- **TRY IT**:
Where does the string "computer" appear in the material? Copy each line that holds it.

··········

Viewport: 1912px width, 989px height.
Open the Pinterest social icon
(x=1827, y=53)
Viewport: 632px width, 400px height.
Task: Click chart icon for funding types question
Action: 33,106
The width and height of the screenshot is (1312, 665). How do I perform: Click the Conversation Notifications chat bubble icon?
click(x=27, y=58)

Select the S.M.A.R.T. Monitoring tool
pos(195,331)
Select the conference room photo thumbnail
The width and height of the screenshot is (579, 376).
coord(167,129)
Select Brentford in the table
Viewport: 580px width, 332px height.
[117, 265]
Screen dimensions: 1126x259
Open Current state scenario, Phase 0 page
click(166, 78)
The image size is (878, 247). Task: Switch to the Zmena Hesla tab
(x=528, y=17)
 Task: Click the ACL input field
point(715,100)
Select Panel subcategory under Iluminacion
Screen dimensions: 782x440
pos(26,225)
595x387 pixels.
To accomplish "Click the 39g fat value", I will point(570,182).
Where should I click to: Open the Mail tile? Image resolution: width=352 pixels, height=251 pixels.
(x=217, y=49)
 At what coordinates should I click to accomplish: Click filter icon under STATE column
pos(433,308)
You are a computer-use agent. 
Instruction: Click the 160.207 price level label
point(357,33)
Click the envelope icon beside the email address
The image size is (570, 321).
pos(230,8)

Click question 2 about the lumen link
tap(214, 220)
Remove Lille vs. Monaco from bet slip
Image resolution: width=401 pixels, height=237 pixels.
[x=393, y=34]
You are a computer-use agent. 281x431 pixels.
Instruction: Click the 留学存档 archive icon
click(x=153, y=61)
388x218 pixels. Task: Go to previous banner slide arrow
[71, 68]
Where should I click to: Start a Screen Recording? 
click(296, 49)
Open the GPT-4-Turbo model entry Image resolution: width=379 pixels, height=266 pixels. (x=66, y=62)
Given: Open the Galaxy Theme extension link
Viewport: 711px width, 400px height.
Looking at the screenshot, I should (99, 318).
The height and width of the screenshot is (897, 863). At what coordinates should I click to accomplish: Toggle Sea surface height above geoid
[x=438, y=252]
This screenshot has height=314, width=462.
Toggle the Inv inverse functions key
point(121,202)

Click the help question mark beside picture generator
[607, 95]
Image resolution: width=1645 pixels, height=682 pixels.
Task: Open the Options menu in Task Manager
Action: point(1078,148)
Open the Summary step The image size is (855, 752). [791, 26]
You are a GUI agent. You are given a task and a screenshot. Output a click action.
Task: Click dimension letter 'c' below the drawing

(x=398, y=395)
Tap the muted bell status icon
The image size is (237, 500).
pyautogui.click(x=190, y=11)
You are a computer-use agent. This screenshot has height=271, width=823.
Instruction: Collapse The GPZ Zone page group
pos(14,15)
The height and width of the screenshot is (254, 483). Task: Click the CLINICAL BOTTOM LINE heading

··········

- **YOUR SOLUTION**:
You are a computer-use agent. 
You are a computer-use agent. 281x431 pixels.
You are a computer-use agent. This screenshot has height=271, width=823.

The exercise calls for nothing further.